------ Datos a procesar

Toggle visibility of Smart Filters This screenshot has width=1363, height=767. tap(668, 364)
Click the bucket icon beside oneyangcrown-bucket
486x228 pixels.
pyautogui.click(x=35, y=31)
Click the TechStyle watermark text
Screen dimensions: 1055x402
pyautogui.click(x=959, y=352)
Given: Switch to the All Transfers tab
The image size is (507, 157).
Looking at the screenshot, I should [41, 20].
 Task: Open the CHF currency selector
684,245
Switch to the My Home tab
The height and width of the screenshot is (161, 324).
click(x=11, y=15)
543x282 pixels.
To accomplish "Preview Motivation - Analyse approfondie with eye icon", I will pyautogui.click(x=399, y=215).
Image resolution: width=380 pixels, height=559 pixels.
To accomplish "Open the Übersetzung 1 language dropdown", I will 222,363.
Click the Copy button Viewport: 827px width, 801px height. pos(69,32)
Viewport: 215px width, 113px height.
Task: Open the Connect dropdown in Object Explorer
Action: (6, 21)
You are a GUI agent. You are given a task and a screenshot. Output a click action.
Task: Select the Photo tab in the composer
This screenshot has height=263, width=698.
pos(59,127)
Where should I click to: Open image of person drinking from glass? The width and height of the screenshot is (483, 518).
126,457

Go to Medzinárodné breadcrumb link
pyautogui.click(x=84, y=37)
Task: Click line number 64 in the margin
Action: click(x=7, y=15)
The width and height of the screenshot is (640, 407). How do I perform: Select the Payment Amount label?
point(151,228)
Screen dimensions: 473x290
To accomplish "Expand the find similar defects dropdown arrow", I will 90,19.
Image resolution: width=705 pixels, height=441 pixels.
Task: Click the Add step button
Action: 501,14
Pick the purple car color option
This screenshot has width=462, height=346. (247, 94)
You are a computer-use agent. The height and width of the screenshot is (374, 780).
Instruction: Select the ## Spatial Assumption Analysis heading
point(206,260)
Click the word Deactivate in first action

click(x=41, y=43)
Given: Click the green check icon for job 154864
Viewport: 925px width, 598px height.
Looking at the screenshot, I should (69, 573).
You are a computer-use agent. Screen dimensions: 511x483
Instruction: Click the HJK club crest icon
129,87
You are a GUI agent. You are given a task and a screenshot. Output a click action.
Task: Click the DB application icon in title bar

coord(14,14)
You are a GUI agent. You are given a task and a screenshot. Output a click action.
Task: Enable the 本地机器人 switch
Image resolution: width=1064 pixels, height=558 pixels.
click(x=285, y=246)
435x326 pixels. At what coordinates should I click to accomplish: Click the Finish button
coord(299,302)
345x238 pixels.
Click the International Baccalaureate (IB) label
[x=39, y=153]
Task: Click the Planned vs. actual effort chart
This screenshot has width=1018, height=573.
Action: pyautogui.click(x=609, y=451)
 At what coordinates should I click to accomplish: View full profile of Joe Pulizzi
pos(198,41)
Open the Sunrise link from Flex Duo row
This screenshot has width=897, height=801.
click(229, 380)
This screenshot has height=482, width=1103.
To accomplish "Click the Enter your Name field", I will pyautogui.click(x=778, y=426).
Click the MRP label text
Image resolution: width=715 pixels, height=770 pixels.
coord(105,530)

------------

Presenta todas las líneas del listado anterior como una lista numerada y omite las líneas en blanco.

1. Toggle visibility of Smart Filters This screenshot has width=1363, height=767. tap(668, 364)
2. Click the bucket icon beside oneyangcrown-bucket
3. 486x228 pixels.
4. pyautogui.click(x=35, y=31)
5. Click the TechStyle watermark text
6. Screen dimensions: 1055x402
7. pyautogui.click(x=959, y=352)
8. Given: Switch to the All Transfers tab
9. The image size is (507, 157).
10. Looking at the screenshot, I should [41, 20].
11.  Task: Open the CHF currency selector
12. 684,245
13. Switch to the My Home tab
14. The height and width of the screenshot is (161, 324).
15. click(x=11, y=15)
16. 543x282 pixels.
17. To accomplish "Preview Motivation - Analyse approfondie with eye icon", I will pyautogui.click(x=399, y=215).
18. Image resolution: width=380 pixels, height=559 pixels.
19. To accomplish "Open the Übersetzung 1 language dropdown", I will 222,363.
20. Click the Copy button Viewport: 827px width, 801px height. pos(69,32)
21. Viewport: 215px width, 113px height.
22. Task: Open the Connect dropdown in Object Explorer
23. Action: (6, 21)
24. You are a GUI agent. You are given a task and a screenshot. Output a click action.
25. Task: Select the Photo tab in the composer
26. This screenshot has height=263, width=698.
27. pos(59,127)
28. Where should I click to: Open image of person drinking from glass? The width and height of the screenshot is (483, 518).
29. 126,457
30. Go to Medzinárodné breadcrumb link
31. pyautogui.click(x=84, y=37)
32. Task: Click line number 64 in the margin
33. Action: click(x=7, y=15)
34. The width and height of the screenshot is (640, 407). How do I perform: Select the Payment Amount label?
35. point(151,228)
36. Screen dimensions: 473x290
37. To accomplish "Expand the find similar defects dropdown arrow", I will 90,19.
38. Image resolution: width=705 pixels, height=441 pixels.
39. Task: Click the Add step button
40. Action: 501,14
41. Pick the purple car color option
42. This screenshot has width=462, height=346. (247, 94)
43. You are a computer-use agent. The height and width of the screenshot is (374, 780).
44. Instruction: Select the ## Spatial Assumption Analysis heading
45. point(206,260)
46. Click the word Deactivate in first action
47. click(x=41, y=43)
48. Given: Click the green check icon for job 154864
49. Viewport: 925px width, 598px height.
50. Looking at the screenshot, I should (69, 573).
51. You are a computer-use agent. Screen dimensions: 511x483
52. Instruction: Click the HJK club crest icon
53. 129,87
54. You are a GUI agent. You are given a task and a screenshot. Output a click action.
55. Task: Click the DB application icon in title bar
56. coord(14,14)
57. You are a GUI agent. You are given a task and a screenshot. Output a click action.
58. Task: Enable the 本地机器人 switch
59. Image resolution: width=1064 pixels, height=558 pixels.
60. click(x=285, y=246)
61. 435x326 pixels. At what coordinates should I click to accomplish: Click the Finish button
62. coord(299,302)
63. 345x238 pixels.
64. Click the International Baccalaureate (IB) label
65. [x=39, y=153]
66. Task: Click the Planned vs. actual effort chart
67. This screenshot has width=1018, height=573.
68. Action: pyautogui.click(x=609, y=451)
69.  At what coordinates should I click to accomplish: View full profile of Joe Pulizzi
70. pos(198,41)
71. Open the Sunrise link from Flex Duo row
72. This screenshot has width=897, height=801.
73. click(229, 380)
74. This screenshot has height=482, width=1103.
75. To accomplish "Click the Enter your Name field", I will pyautogui.click(x=778, y=426).
76. Click the MRP label text
77. Image resolution: width=715 pixels, height=770 pixels.
78. coord(105,530)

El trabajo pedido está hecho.